Additionally, qtext_load_file is called from gc_qtexts (where an ERROR during garbage collection would abort the user's actual in-flight query) and from pgss_shmem_shutdown (where an ERROR could interfere with a clean server stop). Creating a separate palloc-based variant just for pg_stat_statements_internal would avoid those issues, but it would still change the OOM behavior from silent degradation to a visible error for that path.

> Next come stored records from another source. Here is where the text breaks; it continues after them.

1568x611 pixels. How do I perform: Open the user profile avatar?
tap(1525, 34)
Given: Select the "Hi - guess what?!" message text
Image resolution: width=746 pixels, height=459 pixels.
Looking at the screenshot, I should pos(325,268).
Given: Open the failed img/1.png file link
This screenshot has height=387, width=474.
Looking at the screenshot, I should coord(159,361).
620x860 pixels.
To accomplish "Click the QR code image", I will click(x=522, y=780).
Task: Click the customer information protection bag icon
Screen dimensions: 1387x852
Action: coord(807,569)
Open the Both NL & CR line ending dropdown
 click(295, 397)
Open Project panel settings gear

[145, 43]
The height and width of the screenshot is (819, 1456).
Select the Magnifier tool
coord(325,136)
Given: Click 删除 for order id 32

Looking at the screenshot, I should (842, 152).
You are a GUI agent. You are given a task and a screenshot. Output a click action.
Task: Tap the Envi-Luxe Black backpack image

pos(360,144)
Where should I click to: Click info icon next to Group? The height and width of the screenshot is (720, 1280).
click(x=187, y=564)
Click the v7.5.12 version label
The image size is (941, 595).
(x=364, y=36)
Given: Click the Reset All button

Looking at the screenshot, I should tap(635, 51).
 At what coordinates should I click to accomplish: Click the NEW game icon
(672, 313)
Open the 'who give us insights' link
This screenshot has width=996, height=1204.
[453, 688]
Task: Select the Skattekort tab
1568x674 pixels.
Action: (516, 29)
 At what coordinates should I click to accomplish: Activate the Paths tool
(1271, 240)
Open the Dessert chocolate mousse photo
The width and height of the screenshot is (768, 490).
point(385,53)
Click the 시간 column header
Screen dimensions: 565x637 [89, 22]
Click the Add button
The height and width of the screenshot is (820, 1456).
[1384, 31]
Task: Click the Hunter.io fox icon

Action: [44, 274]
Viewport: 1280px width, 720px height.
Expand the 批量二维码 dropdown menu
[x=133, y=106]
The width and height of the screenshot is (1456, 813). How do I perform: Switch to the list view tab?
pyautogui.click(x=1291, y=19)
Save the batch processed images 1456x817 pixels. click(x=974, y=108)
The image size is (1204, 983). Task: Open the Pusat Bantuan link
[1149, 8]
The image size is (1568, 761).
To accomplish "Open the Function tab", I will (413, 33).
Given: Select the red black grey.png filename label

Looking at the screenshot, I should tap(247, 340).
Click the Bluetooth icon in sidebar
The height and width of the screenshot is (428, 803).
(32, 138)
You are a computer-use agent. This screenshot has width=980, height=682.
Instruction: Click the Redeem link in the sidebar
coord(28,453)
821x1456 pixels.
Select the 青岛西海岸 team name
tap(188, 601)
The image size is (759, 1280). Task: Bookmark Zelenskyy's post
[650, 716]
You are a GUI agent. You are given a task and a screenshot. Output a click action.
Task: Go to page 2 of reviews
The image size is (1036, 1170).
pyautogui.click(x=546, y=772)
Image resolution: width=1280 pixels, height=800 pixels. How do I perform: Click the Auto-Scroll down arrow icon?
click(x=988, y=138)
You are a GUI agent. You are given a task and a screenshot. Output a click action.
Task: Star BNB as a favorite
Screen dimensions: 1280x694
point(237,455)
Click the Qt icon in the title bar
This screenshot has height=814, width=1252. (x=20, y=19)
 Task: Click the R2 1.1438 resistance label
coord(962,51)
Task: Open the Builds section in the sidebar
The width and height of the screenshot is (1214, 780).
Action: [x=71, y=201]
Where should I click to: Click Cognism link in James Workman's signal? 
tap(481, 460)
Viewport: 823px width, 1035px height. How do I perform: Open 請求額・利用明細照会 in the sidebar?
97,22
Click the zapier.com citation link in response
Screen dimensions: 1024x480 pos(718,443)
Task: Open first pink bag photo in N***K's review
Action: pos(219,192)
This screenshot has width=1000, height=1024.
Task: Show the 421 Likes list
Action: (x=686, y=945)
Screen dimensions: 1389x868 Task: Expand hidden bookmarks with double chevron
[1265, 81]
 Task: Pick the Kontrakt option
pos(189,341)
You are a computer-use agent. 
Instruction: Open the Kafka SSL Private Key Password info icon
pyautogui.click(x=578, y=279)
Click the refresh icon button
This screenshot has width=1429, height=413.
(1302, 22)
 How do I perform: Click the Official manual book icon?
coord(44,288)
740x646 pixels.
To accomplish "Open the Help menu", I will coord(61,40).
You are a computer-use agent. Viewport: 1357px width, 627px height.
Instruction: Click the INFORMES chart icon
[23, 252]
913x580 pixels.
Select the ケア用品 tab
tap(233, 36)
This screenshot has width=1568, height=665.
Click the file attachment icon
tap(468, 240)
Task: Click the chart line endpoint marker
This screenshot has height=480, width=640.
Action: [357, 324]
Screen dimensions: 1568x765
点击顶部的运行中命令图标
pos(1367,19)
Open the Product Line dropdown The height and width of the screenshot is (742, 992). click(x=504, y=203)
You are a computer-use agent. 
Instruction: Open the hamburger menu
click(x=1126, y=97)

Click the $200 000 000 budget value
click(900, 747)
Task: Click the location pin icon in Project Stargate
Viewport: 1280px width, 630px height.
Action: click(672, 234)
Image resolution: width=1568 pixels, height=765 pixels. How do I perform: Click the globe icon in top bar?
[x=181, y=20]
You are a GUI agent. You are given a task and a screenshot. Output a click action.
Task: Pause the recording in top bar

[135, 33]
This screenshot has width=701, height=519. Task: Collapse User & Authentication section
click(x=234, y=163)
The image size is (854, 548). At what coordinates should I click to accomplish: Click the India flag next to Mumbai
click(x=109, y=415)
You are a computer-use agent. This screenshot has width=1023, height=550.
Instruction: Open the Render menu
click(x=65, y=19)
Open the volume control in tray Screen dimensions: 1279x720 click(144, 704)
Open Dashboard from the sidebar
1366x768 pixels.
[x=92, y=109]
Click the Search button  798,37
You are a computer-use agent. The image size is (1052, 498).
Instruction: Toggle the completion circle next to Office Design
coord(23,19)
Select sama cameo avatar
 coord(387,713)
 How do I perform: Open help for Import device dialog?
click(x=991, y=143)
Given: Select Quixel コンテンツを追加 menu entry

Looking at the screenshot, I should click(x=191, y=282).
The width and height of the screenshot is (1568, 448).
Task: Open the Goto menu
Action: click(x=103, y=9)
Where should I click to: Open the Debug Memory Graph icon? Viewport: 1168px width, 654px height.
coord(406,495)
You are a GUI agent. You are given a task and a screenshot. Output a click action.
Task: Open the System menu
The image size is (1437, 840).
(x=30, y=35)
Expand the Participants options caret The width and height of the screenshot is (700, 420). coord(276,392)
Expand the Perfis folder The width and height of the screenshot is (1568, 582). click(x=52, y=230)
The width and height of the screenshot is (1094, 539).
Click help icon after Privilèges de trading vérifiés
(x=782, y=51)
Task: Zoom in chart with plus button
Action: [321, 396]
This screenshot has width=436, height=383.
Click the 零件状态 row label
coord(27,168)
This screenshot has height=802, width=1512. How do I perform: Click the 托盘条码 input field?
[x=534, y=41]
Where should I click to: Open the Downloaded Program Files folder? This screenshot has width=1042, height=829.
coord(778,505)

The PG_TRY/PG_FINALLY approach preserves the existing malloc-based OOM semantics exactly as they are today. The only thing it adds is cleanup of the malloc'd buffer when pg_any_to_server throws an encoding error. In terms of scope, it does not need to wrap the entire function. It only needs to cover the section after LWLockAcquire where qbuffer is live through the end of the hash iteration loop, which is where pg_any_to_server can throw.

I can also scope the PG_FINALLY to just free(qbuffer) since you confirmed LWLockReleaseAll already handles the lock on abort. That would make it even more targeted. Happy to send a patch either way.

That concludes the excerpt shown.